— START OF DATASET RECORDS —
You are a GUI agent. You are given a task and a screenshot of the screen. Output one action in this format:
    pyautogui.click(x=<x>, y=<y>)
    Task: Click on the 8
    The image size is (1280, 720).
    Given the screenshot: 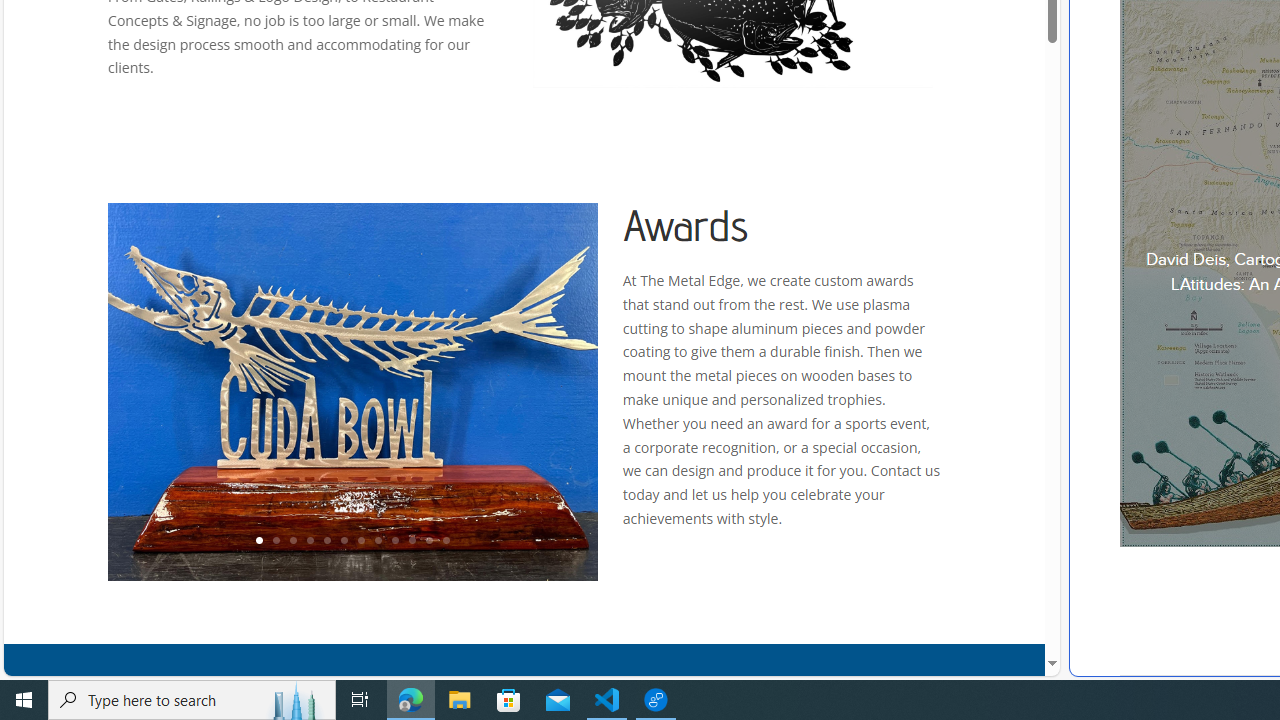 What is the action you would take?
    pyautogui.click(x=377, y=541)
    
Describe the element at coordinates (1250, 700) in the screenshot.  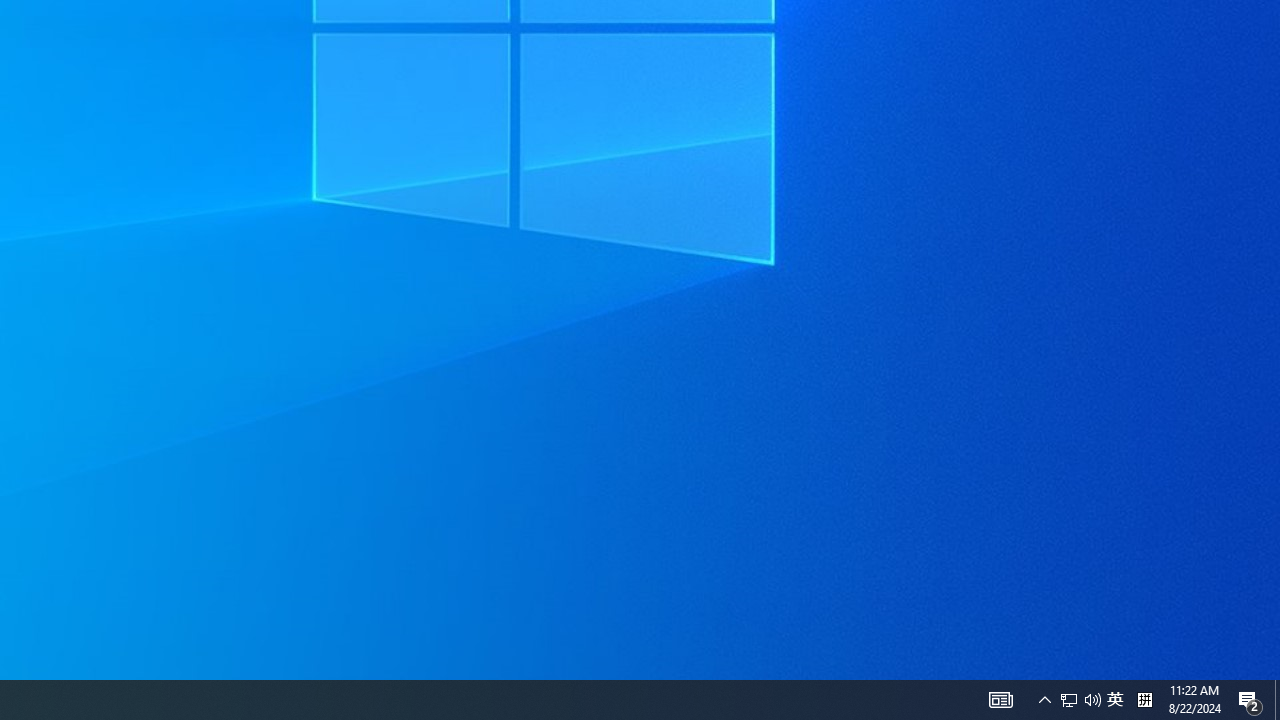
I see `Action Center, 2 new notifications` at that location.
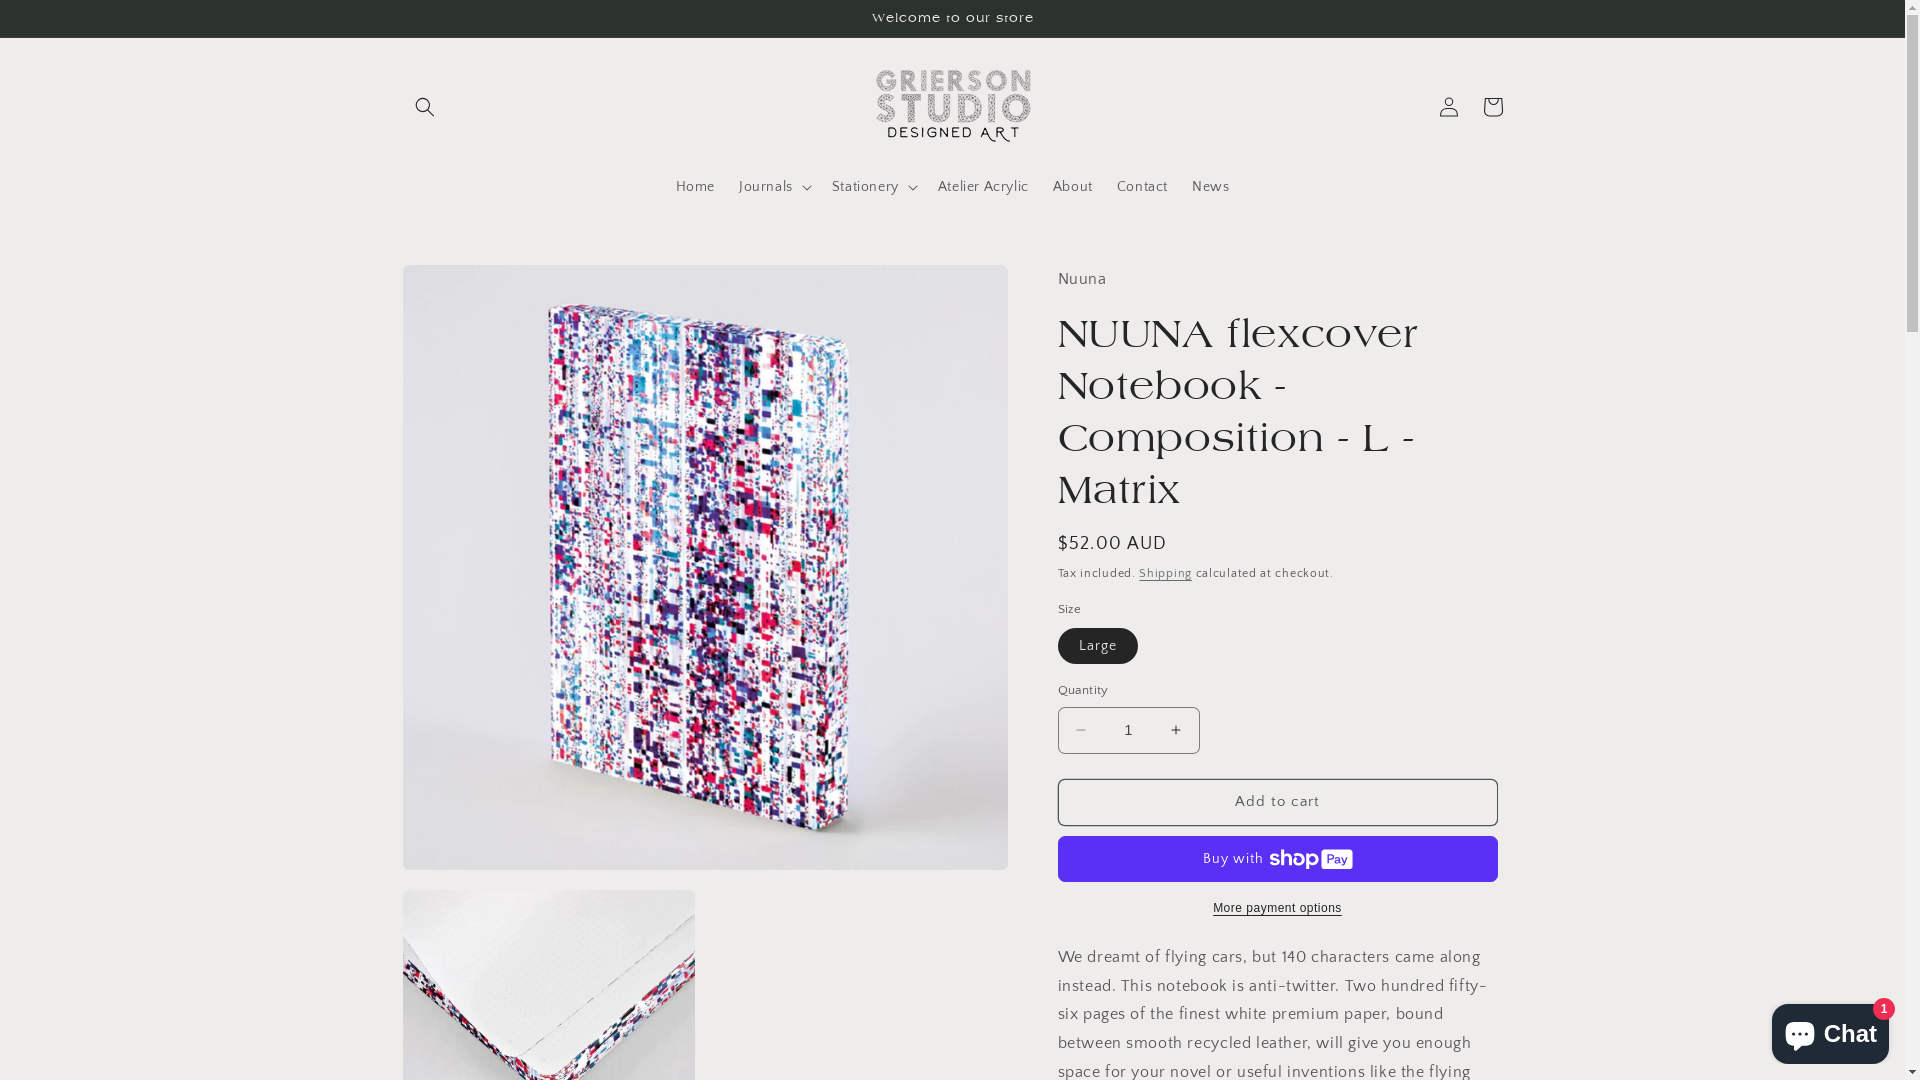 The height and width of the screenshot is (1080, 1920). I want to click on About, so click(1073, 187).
— END OF DATASET RECORDS —
— START OF DATASET RECORDS —
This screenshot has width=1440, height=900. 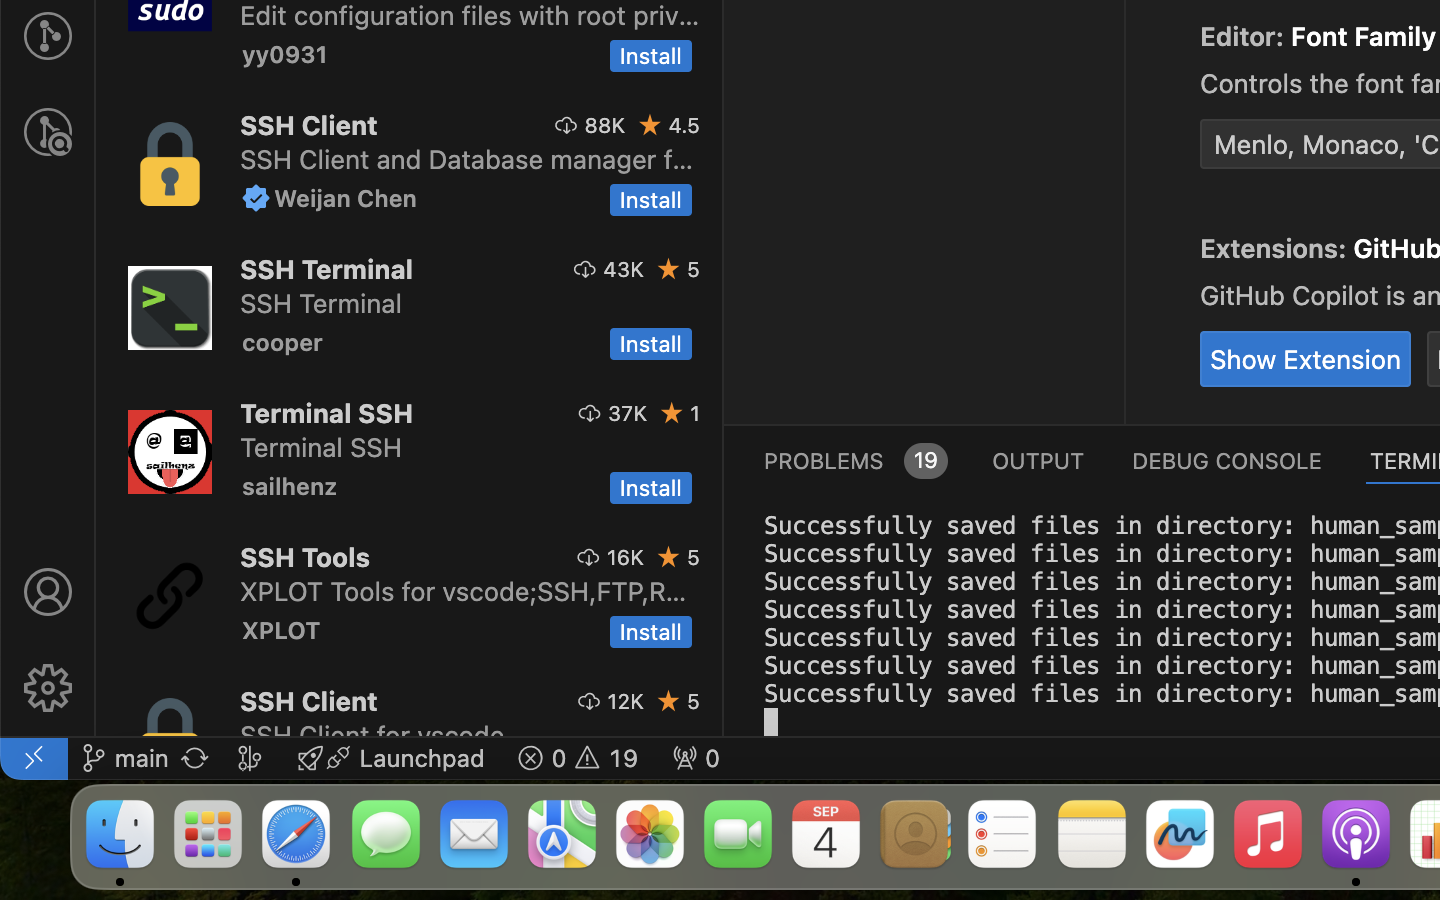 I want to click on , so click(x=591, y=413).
— END OF DATASET RECORDS —
**WHAT THE TASK REQUIRES:**
Turn everything in the records above from the line containing "Describe the element" down to the line containing "The height and" into a JSON list of strings, one string per line, skipping blank lines. Leave the pictures out.

**FINISHED TASK:**
[
  "Describe the element at coordinates (1250, 700) in the screenshot.  ",
  "I see `Action Center, 2 new notifications` at that location.",
  " The height and width of the screenshot is (1080, 1920). I want to click on About, so click(1073, 187)."
]